Control of a Reassortant Pandemic 2009 H1N1 Influenza Virus Outbreak in an Intensive Swine Breeding Farm: Effect of Vaccination and Enhanced Farm Management Practices.

Influenza A viruses in swine cause considerable economic losses and raise concerns about their zoonotic potential. The current paucity of thorough empirical assessments of influenza A virus infection levels in swine herds under different control interventions hinders our understanding of their effectiveness. Between 2012 and 2013, recurrent outbreaks of respiratory disease caused by a reassortant pandemic 2009 H1N1 (H1N1pdm) virus were registered in a swine breeding farm in North-East Italy, providing the opportunity to assess an outbreak response plan based on vaccination and enhanced farm management. All sows/gilts were vaccinated with a H1N1pdm-specific vaccine, biosecurity was enhanced, weaning cycles were lengthened, and cross-fostering of piglets was banned. All tested piglets had maternally-derived antibodies at 30 days of age and were detectable in 5.3% of ~90 day-old piglets. There was a significant reduction in H1N1pdm RT-PCR detections after the intervention. Although our study could not fully determine the extent to which the observed trends in seropositivity or RT-PCR positivity among piglets were due to the intervention or to the natural course of the disease in the herd, we provided suggestive evidence that the applied measures were useful in controlling the outbreak, even without an all-in/all-out system, while keeping farm productivity at full.

Introduction

Influenza A viruses (IAVs) in swine are among the most commonly isolated pathogens in outbreaks of respiratory disease in domestic pigs worldwide,1 causing considerable economic losses to pig farmers,2 and raising concerns about their zoonotic potential.3 Continuous circulation of IAVs within swine breeding herds has been documented,4 with neonatal pigs playing a crucial role in both virus maintenance in the herd and its spread to other sites.5 , 6 The predominant IAV subtypes circulating in pigs globally are H1N1, H1N2, and H3N2, though the sporadic identification of other subtypes, including H1N7, H4N6, H9N2, H2N3, H3N3, H5N1, H5N2, and H7N2, has also been reported.7 , 8 , 9 , 10 , 11 , 12

Pigs are susceptible to (co-)infection of influenza viruses of swine, avian, and human origin, from which reassortants may appear.13 Since the global emergence of the pandemic 2009 H1N1 (H1N1pdm) virus in humans, this has repeatedly been detected in multiple host species, including pigs.14 , 15 , 16 , 17 , 18 Human-to-swine transmission of H1N1pdm has been documented,19 highlighting the evolving nature of influenza viruses and their potential to cross the species barrier. Additionally, transmission experiments have revealed a high susceptibility of pigs to H1N1pdm,20 raising concerns about their role in the generation of reassortants between H1N1pdm and the IAVs endemic in swine.

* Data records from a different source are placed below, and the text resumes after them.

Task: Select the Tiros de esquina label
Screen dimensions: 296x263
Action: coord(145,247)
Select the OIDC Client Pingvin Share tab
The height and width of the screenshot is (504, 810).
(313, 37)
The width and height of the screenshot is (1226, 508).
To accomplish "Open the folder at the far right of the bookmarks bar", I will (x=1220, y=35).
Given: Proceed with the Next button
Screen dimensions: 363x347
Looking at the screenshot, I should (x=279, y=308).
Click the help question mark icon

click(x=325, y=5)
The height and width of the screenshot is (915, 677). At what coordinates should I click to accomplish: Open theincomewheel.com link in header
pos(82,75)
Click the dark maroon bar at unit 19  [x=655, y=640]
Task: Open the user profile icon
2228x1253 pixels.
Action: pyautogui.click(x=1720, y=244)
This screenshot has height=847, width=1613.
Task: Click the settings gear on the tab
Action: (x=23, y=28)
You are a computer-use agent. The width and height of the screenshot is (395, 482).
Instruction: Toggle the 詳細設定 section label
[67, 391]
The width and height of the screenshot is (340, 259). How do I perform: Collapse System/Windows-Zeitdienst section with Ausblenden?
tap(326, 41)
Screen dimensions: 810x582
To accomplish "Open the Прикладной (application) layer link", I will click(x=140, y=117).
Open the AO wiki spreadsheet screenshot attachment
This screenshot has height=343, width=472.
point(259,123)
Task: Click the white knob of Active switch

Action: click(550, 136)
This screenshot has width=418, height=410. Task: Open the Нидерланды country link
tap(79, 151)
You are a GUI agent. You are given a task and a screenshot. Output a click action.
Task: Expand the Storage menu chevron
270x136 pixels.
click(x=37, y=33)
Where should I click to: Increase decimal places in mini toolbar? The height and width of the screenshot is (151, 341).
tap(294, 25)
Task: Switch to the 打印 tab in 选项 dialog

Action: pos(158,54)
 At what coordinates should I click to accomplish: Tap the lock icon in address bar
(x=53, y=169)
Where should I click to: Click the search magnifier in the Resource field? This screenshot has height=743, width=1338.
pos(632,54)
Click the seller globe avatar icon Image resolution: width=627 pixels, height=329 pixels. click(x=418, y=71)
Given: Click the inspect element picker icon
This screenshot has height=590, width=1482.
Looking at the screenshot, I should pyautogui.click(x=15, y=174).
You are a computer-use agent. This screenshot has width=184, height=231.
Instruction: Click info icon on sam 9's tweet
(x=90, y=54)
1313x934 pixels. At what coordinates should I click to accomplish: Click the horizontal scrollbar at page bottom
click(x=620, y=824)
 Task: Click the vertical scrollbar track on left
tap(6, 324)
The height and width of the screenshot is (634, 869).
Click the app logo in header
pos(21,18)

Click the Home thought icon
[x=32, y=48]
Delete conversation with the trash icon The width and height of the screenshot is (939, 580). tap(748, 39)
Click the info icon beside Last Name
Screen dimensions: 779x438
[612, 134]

While there are several control strategies for some of the most commonly encountered viral diseases of swine, such as porcine reproductive and respiratory syndrome21 and porcine circovirus type 2 infection,22 successful interventions for IAVs in swine have not been advocated. Vaccination has been shown to reduce IAV transmission in pigs under experimental conditions,23 , 24 but the effect of vaccination in defined subpopulations of swine breeding herds remains controversial. For instance, maternally-derived immunity passed from vaccinated sows to their offspring can certainly reduce viral transmission in neonatal pigs,24 , 25 but this immunity wanes over time,26 and modelling studies have predicted that the most common influenza vaccination strategies are ineffective in eliminating influenza virus infection in swine breeding herds.6 Besides, there is a paucity of field data and thorough empirical assessments of infection levels in swine herds under different control interventions, resulting in limited understanding of IAV infection dynamics and effectiveness of control measures.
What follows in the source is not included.